Fellow Travellers

Claudine Ascher Art > Blog > Fellow Travellers

The Gift
photo collage

Creative ideas can sometimes reveal themselves at any moment, as if by magic (which probably means they’ve taken shape subconsciously after an extended period of researching, planning and thinking). Their rendering into actual works in media, however, is usually a demanding and time-consuming process. Whether or not the ideas transform into viable two or three dimensional works depends on the artists’ dexterity with the media, their focus, their understanding of their own symbols and meanings, and the clarity of their vision. It also depends on the uninterrupted time they devote to the creation process.
I am often asked how I can sculpt or paint in isolation for hours, days, even weeks. After all, when I’m in my studio, I am apparently alone. My defence of that solitary time, even to passing up social and even romantic activities when I’m in creation mode, is incomprehensible to friends and family, and it has alas cost me dearly throughout my artistic career. However, if I may paraphrase the old cliché (‘if you don’t use it you lose it’) if you don’t create it when it needs to be created, you lose it and all other works that should have come following.
 The thing is, when I’m in the throes of creation, I need this isolation from people or my social side will distract me from my making process. Once engaged, the work cannot be set aside, I must maintain the continuity or I will risk losing it. It’s not just the medium’s properties that need to be respected, clay, for instance goes through various deal-with-me-now! stages during sculpting, but the impetus for the work and the very energy required to execute it must also be sustained.
Anyway, whether it’s clay or acrylic, wire or wood, paper, pencil, or pen, the medium with which I create my images is in many ways as alive as if I were working with a human partner on a dance duet or to rehearse a dialogue for a play: it has a personality, it has needs and it offers creative ideas of its own. If I’ve taken the time to become fluent in its language and in the form of physical communication that best connects us, if I respect it and attend to it with undivided attention, we have a meaningful relationship. As in any successful collaboration, the aim is for us to coax and release something meaningful one from the other. There is nothing ‘alone’ or ‘isolated’ about that.
There are days when the idea is clear, the intent like a beacon, and the partnership between my medium and I uncomplicated and smooth.
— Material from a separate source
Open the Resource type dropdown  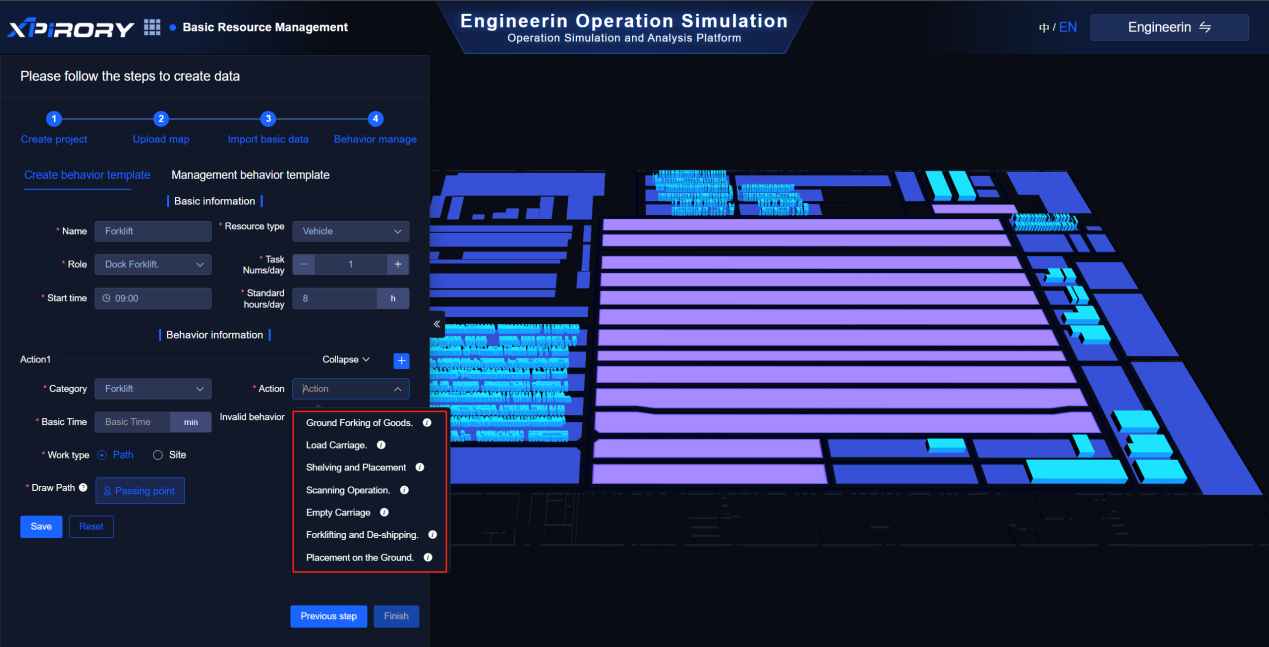coord(350,231)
On those days, the piece comes together naturally, with no wasted effort or struggle, whether it is a drawing, a painting or a sculpture or any combination thereof. On those days, the more tactile and dimensional the work becomes, the more visually solid and actual, the more the flow of ideas becomes my nourishment and sustenance, the more it inspires and connects to the next piece I will make and the next.
            On other days, the interaction between my medium and me is more of a negotiation, each trying to find the compromise between substance and gesture. The medium wants to be expressed to its full potential, but if my making gesture is tenuous or unsure, it may refuse to cooperate. When this happens the rhythm of creation must change, I must slow, stop, examine, analyze, maybe backtrack before moving forward again, stop again, evaluate, maybe re-think or restructure, try again, and so on, until I achieve clarity: In words, the interaction might sound like this: if I, artist, do this and you, medium, do that, will the image reveal itself? No? How about …?
            The days reserved for experimentation are both a joy and a challenge. On these days, the focus is on remaining open to ‘mistakes’, that is to the accidental things that happen when my medium and I deliberately work without planning and preconception. Attention at this time is essential, because to repeat something that happens unexpectedly but that carries just the ‘right’ meaning or expresses exactly ‘that’ feeling, I have to have observed how it came to be and remember how to repeat it.
            That’s the thing: an artist’s work may be born of accident, mistake or unpremeditated gesture, but what makes it part of her/his style is its intentional repetition or its consistent re-iteration. I may choose to let an accidentally distorted form become the inspiration for the way I distort all forms because it expresses something new, something intriguing, mysterious, true or revealing in my work. These ‘accidental’ discoveries are exciting but they don’t happen if I’m not 100% engaged in the process.
There are instances when my medium and I share the studio with a third party, a third collaborator. When I need realistic human elements in my work, I like to work with models. I can then either do a series of drawings of a pose destined to become a sculpture, or sketch quick gestural poses in paint to capture moments and movements, or work directly in clay to keep in touch (literally) with the third dimension. In any case, any of these actions refreshes my understanding of human form, movement, and expression, and answers specific questions I might have about the architecture or aesthetic of a figurative piece I’m planning or on which I’m working. There is also an added level of energy when I have to be responsive to and responsible for yet another participant in the process.
True, working with models has its frustrations. They are human. They need breaks, for one. However, If they are professionals, and as attentive and engaged in the process as I am, the three of us, model, medium and I create a perfect flow of energy that results in expressive images.
Work that comes out of any of these studio scenarios is always satisfying. And it’s invariably the work family and friends who were annoyed at being put off or jealous of my time ‘alone’ appreciate the most.